• **Task prompt**: Go to the line in the entries below that holds "[Testat.nu] (341, 21)" and repeat exactly from there through the line that holds "Kontakta oss (742, 2380)", inclusive.

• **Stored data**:
- Opening Delimiter -
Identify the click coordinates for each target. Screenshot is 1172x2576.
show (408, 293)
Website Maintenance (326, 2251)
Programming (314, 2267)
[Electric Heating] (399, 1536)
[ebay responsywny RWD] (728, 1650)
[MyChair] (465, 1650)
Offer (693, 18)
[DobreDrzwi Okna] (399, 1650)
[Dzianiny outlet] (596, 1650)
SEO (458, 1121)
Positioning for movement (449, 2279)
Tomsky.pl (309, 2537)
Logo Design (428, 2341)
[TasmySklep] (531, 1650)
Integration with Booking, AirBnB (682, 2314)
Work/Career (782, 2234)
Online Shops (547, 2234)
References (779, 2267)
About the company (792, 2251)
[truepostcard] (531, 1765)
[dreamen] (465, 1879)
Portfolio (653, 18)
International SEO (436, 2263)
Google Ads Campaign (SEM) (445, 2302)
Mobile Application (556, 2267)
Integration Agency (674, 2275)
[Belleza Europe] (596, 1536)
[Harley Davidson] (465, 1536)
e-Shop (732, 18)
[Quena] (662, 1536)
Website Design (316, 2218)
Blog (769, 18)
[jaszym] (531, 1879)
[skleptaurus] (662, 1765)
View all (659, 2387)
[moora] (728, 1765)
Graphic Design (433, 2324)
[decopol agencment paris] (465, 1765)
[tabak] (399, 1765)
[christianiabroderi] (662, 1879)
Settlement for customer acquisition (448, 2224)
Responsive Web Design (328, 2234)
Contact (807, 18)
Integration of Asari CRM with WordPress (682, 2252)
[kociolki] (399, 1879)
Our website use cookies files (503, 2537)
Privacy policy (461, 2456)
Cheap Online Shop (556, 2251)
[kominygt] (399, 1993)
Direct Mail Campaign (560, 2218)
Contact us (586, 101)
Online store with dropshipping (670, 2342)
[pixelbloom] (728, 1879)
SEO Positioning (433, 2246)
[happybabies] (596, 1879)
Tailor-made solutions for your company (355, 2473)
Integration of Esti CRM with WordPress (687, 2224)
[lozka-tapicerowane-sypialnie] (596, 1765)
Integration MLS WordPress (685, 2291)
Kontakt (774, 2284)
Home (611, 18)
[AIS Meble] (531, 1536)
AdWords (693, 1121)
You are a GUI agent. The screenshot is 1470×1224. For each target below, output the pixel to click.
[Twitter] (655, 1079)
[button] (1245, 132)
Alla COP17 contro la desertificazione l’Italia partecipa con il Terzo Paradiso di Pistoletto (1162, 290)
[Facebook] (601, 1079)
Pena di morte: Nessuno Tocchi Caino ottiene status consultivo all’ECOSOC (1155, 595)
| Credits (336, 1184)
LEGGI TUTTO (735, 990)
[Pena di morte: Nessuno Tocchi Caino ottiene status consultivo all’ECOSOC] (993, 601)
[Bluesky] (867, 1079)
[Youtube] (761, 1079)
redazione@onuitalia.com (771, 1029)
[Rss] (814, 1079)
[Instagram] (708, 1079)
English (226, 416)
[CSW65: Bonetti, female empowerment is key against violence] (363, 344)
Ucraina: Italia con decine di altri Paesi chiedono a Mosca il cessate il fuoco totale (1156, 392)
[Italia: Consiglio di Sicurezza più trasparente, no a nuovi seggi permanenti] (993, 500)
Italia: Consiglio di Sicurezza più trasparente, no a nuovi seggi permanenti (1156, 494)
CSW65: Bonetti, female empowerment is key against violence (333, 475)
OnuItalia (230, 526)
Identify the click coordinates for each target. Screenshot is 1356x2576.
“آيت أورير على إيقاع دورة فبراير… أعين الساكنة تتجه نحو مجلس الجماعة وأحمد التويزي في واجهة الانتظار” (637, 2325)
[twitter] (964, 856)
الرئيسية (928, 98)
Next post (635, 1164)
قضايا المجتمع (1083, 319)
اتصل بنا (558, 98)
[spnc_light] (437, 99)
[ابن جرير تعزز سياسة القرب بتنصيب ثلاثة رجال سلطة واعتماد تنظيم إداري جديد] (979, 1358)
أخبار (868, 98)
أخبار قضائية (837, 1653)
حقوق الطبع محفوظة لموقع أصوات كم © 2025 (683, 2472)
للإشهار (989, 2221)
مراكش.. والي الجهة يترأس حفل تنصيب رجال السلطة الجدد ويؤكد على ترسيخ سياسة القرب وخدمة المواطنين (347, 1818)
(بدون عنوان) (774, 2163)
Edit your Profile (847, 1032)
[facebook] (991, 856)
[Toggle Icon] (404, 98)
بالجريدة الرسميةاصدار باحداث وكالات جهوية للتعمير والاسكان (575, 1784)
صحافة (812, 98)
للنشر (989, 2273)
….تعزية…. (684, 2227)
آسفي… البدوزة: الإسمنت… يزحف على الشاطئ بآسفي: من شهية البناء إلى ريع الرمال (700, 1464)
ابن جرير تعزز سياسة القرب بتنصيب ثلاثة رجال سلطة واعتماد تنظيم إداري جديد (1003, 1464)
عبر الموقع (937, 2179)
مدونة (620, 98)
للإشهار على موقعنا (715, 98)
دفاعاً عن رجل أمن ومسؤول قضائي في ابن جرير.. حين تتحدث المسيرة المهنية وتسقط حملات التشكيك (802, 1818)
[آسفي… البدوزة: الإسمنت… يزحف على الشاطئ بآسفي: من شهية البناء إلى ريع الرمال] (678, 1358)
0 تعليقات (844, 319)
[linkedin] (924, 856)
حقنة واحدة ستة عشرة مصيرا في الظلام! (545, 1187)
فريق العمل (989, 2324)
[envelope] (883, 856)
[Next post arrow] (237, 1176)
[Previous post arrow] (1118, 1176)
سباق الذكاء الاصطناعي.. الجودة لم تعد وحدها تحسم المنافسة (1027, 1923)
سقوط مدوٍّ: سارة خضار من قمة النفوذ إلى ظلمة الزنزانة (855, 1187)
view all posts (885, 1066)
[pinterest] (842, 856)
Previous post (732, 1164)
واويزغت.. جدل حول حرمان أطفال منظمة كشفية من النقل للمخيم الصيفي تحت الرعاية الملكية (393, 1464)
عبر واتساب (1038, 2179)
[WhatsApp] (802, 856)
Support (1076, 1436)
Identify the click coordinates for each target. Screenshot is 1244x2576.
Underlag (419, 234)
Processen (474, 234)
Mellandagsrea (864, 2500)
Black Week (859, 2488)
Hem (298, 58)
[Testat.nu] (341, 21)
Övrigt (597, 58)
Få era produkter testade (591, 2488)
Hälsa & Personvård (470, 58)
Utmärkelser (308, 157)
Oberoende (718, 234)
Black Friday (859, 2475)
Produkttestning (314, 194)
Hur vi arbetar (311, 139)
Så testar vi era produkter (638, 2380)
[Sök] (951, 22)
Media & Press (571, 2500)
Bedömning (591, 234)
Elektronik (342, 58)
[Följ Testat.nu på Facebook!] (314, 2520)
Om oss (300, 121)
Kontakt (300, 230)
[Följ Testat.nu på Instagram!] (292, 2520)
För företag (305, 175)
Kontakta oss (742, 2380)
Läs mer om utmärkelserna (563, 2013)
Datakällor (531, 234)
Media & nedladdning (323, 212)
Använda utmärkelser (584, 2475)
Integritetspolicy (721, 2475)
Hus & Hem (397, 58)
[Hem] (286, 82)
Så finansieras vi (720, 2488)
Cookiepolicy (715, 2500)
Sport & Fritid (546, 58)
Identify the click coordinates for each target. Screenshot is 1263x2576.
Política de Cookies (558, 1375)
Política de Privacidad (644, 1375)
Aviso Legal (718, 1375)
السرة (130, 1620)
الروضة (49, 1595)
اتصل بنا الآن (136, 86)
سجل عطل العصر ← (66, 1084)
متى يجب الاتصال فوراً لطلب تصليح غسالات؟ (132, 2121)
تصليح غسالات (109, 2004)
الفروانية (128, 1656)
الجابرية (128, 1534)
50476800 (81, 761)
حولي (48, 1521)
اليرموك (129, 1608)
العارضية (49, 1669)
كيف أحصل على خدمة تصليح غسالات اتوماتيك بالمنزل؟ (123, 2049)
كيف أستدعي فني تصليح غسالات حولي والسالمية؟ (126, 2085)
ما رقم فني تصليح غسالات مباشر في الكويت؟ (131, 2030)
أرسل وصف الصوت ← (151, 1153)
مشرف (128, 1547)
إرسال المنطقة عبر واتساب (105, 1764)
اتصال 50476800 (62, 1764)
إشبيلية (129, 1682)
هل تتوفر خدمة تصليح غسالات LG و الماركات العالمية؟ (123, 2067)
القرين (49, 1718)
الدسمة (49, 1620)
- Closing Delimiter -
• **Solution to this problem**:
[Testat.nu] (341, 21)
Övrigt (597, 58)
Få era produkter testade (591, 2488)
Hälsa & Personvård (470, 58)
Utmärkelser (308, 157)
Oberoende (718, 234)
Black Friday (859, 2475)
Produkttestning (314, 194)
Hur vi arbetar (311, 139)
Så testar vi era produkter (638, 2380)
[Sök] (951, 22)
Media & Press (571, 2500)
Bedömning (591, 234)
Elektronik (342, 58)
[Följ Testat.nu på Facebook!] (314, 2520)
Om oss (300, 121)
Kontakt (300, 230)
[Följ Testat.nu på Instagram!] (292, 2520)
För företag (305, 175)
Kontakta oss (742, 2380)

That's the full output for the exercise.